None of the participants had dementia or other cognitive problems at the start of the study. After 10 years, roughly 10% of the surviving participants had been diagnosed with Alzheimer's, and another 14% had been diagnosed with another form of dementia. (The diagnoses were not confirmed via autopsy or brain scans in all cases, which the authors say is a key shortcoming of the study.)
There is no cure for Alzheimer's disease, but the findings suggest that some people may be able to delay or even prevent the disease by maintaining their all-around health and participating in activities that stimulate the mind, says Jean François Dartigues, MD, of the University Victor Ségalen, in Bordeaux, France, who wrote an editorial accompanying the new study.

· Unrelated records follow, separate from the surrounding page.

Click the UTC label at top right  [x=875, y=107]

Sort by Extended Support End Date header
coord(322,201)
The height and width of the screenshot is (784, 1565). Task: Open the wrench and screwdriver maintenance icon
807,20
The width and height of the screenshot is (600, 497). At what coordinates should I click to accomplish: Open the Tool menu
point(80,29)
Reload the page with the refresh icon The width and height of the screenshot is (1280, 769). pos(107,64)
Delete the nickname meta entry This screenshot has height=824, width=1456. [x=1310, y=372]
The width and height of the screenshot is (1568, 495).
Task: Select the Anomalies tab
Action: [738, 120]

Perhaps the best thing people can do to stay physically healthy—and thus maintain their brains, too—is to exercise, Dr. Rockwood says. "The good thing about exercise is you kill a lot of birds with one stone," he explains.
Stuart W.S. MacDonald, PhD, an associate professor of psychology at the University of British Columbia, in Canada, who has studied health and dementia but wasn't involved with Dr. Rockwood's research, agrees that older people should exercise, eat a healthy diet, and keep their minds active as much as possible.
"These variables are within everyone's control—and there is emerging evidence to suggest that engaging in each may delay or prevent dementia," he says. "It's never too late to begin engaging in these best lifestyle practices."